Bedir savaşında; leğenlerin içine düşen ufak ve sert taşların çıkardıkları mâdenî sesler gibi, gökten yere sesler gelmeye başladı!

Bu sesler, müşriklerin önlerinde ve arkalarında çınlamakta, yüreklerini titretmekte idi. 210

Abdullah b.

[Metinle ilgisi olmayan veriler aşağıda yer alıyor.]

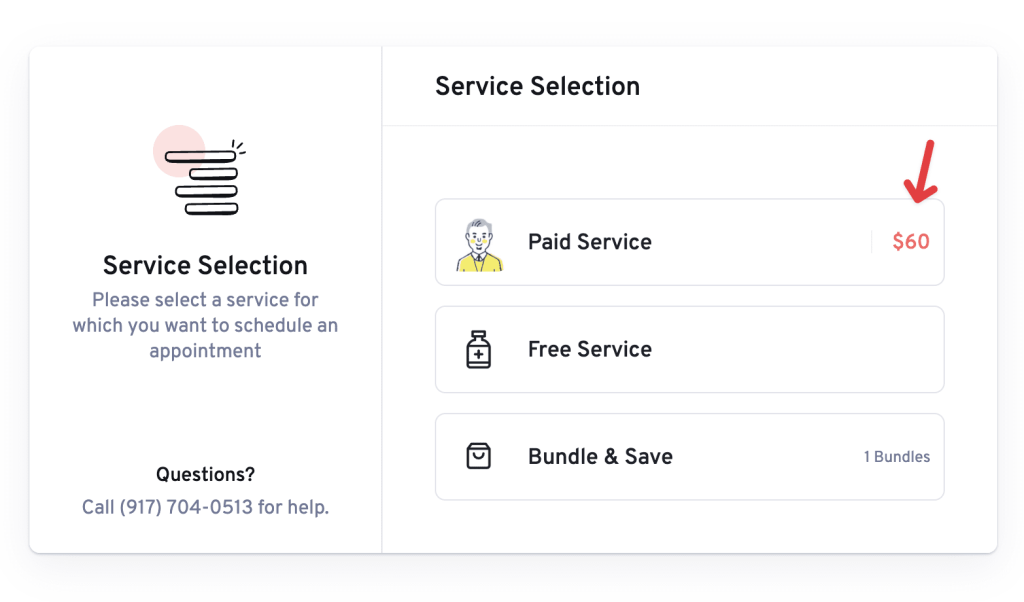Click the medicine bottle icon for Free Service
Screen dimensions: 1024x602
pos(479,349)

Abbas'a, Gıfâr oğullarından bir zât şöyle anlatmıştır

" Amcamın oğlu ile gelip dağa çıkmıştık ki, dağın üzerinden Bedir görünüyordu.

O zaman, ikimiz de müşriktik.

Çarpışmada kimin yenileceğini gözetliyor, yenenlerle birlikte biz de yağmalayalım diye bekliyorduk.

Dağda bulunduğumuz sırada idi ki, bize yaklaşan bir bulutun içinde atların kişnemelerini işittik!

Ben, birisinin:

'Hayzum! İleri! '* dediğini de işittim.

Amcamın oğlu, korkudan yüreğinin zarı yırtılıp, olduğu yerde oluverdi!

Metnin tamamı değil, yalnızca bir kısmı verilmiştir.